START Input data

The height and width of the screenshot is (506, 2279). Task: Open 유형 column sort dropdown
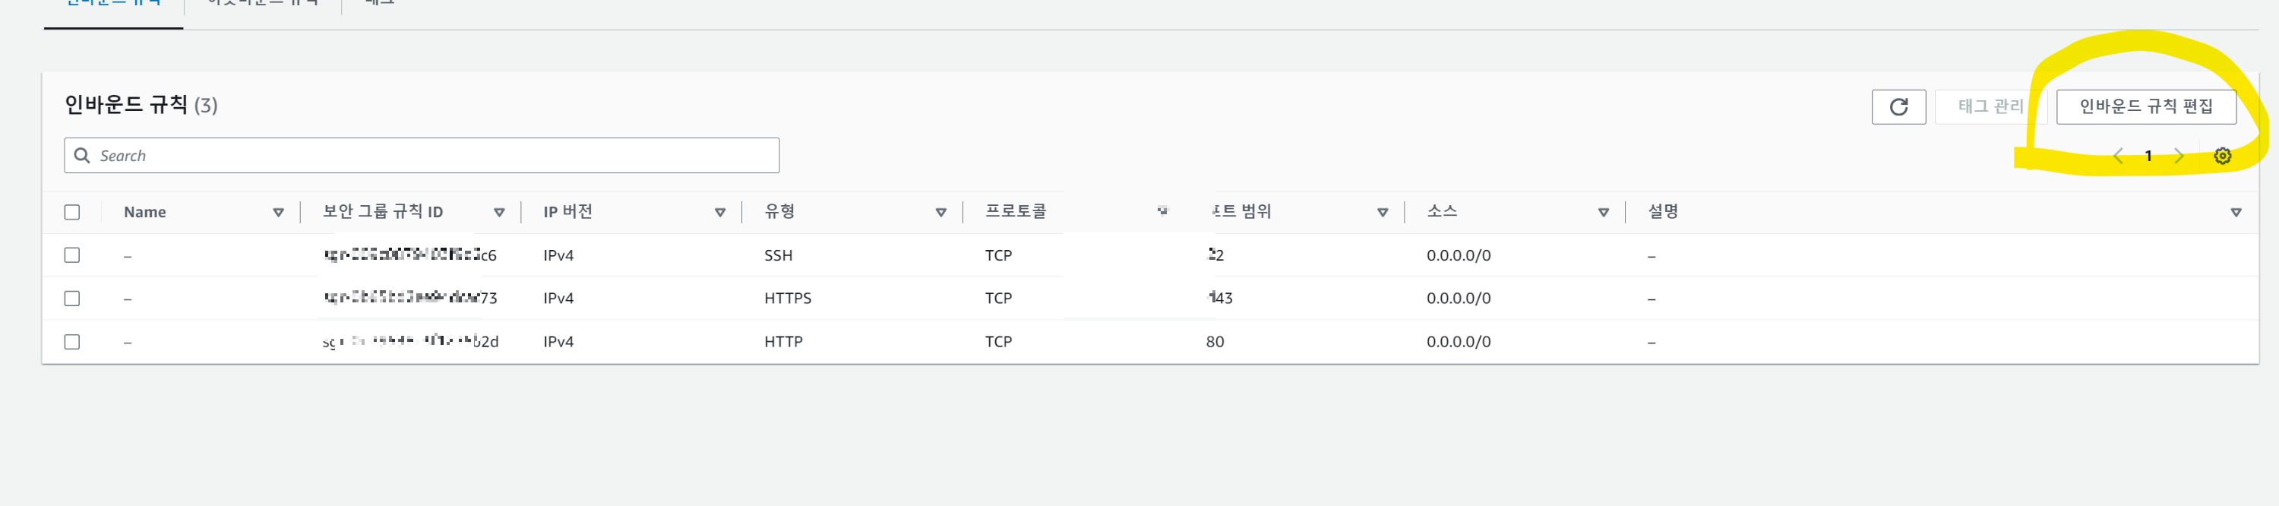941,212
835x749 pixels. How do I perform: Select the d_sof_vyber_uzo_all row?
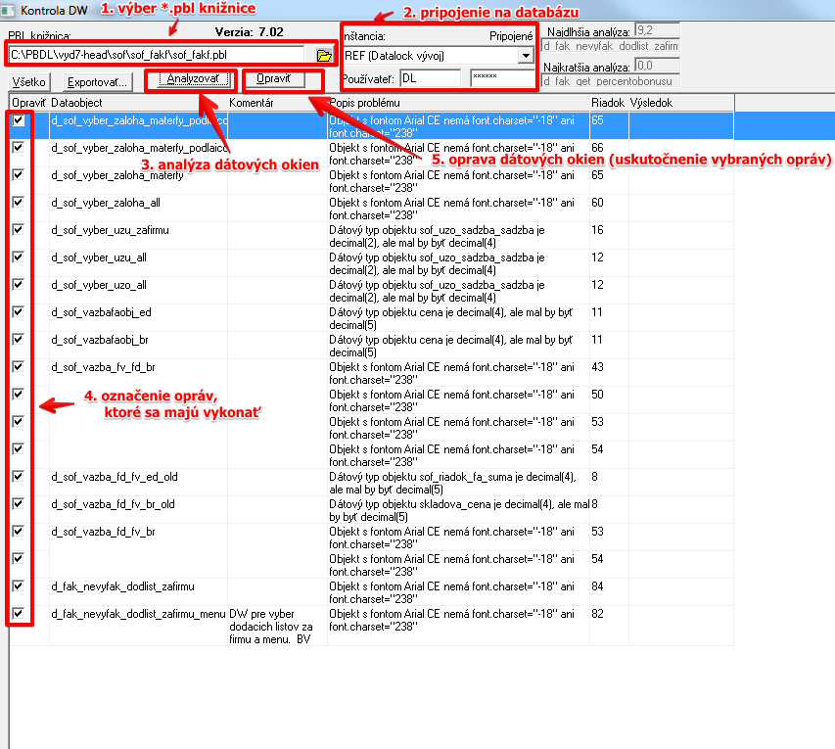click(x=372, y=291)
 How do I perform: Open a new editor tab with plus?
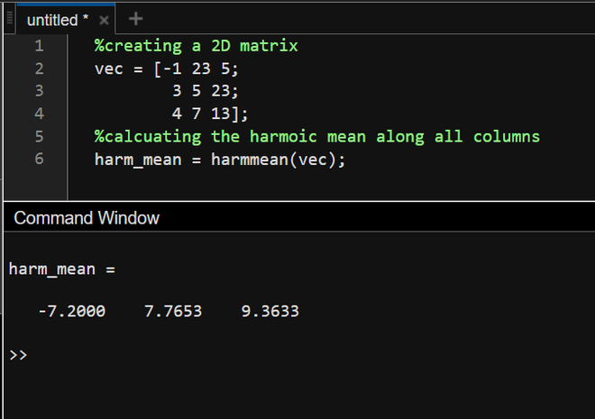pos(136,18)
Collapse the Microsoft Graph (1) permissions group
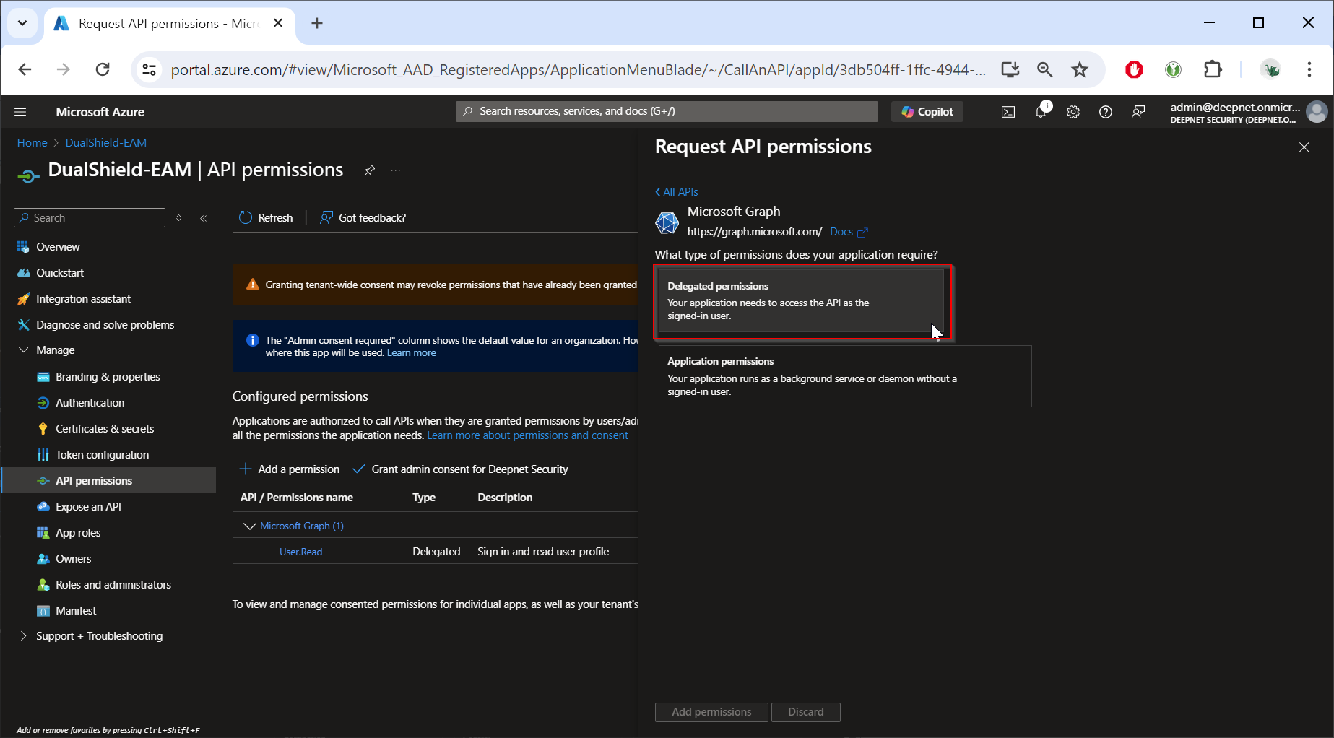Viewport: 1334px width, 738px height. coord(249,526)
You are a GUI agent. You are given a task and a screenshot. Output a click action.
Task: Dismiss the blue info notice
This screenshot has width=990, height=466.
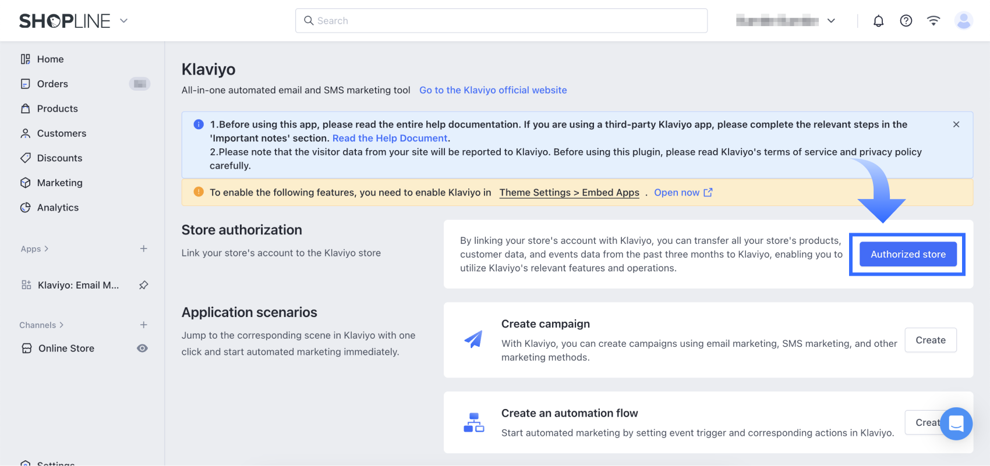click(956, 124)
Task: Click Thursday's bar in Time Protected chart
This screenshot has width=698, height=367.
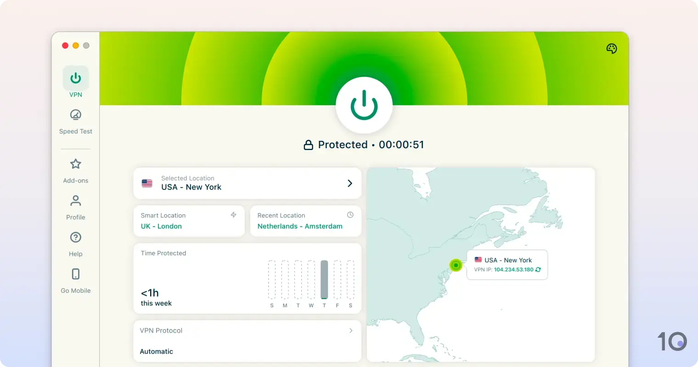Action: tap(324, 280)
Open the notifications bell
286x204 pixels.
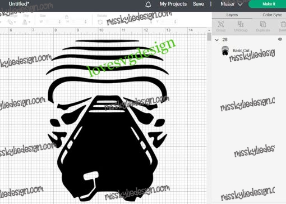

END Input data

The expected output is the lines from the line that contains "Task: Dismiss the blue info notice" through the last line of the material, reproduced exactly, with both ends present and pictures absent.

Task: Dismiss the blue info notice
This screenshot has width=990, height=466.
click(956, 124)
Task: Click Thursday's bar in Time Protected chart
This screenshot has width=698, height=367.
Action: tap(324, 280)
Open the notifications bell
286x204 pixels.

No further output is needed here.